>> start Data lines

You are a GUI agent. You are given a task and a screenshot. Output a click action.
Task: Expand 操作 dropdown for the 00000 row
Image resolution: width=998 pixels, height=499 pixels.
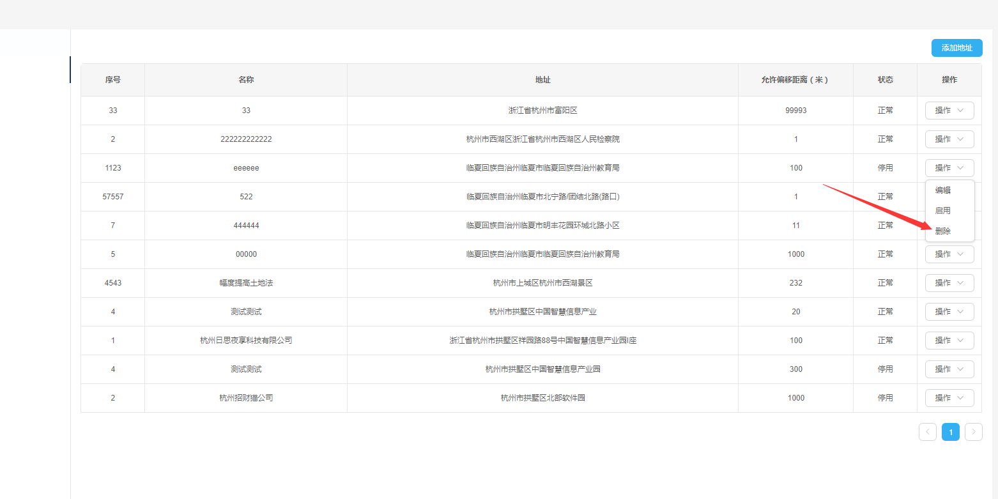coord(949,254)
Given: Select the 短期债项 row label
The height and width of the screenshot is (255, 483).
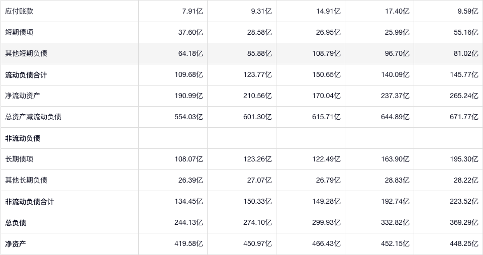Looking at the screenshot, I should 19,32.
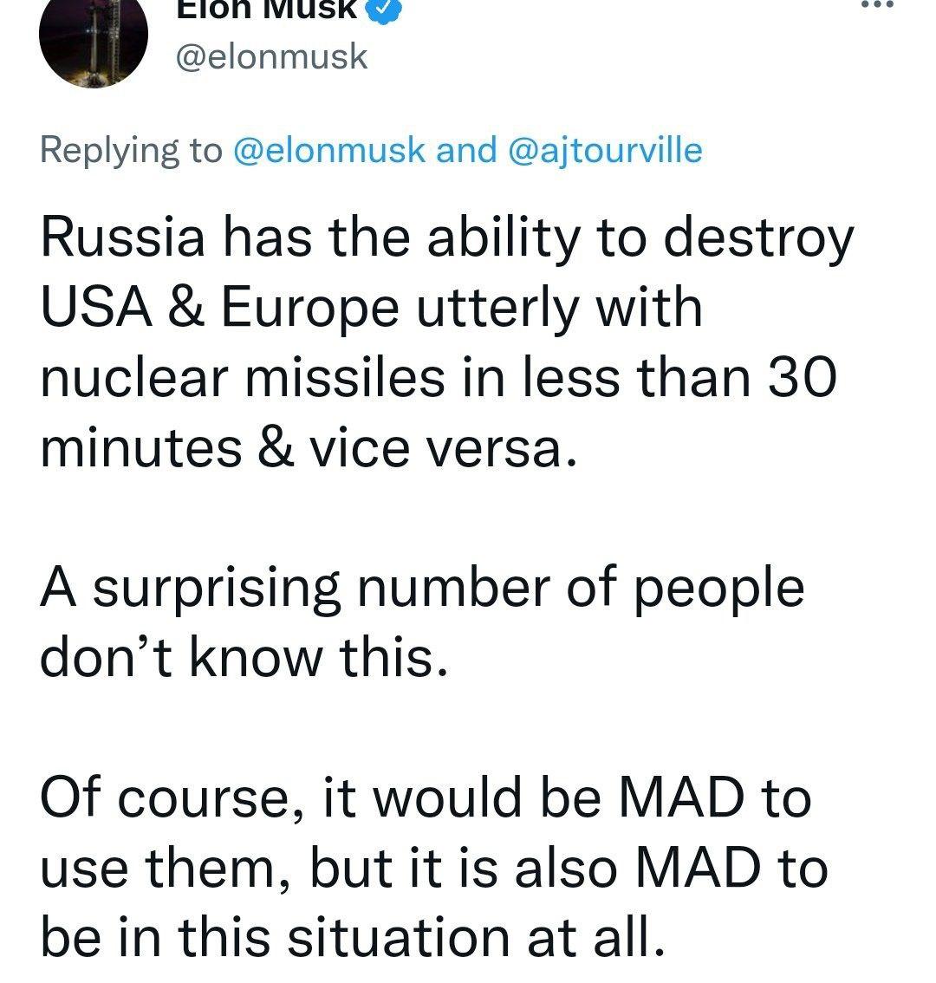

>> end Data lines

**What you have to do:** Retype every row above word for word, leaving the pictures out of your answer.

**The response:**
You are a GUI agent. You are given a task and a screenshot. Output a click action.
Task: Expand 操作 dropdown for the 00000 row
Image resolution: width=998 pixels, height=499 pixels.
coord(949,254)
Given: Select the 短期债项 row label
The height and width of the screenshot is (255, 483).
Looking at the screenshot, I should 19,32.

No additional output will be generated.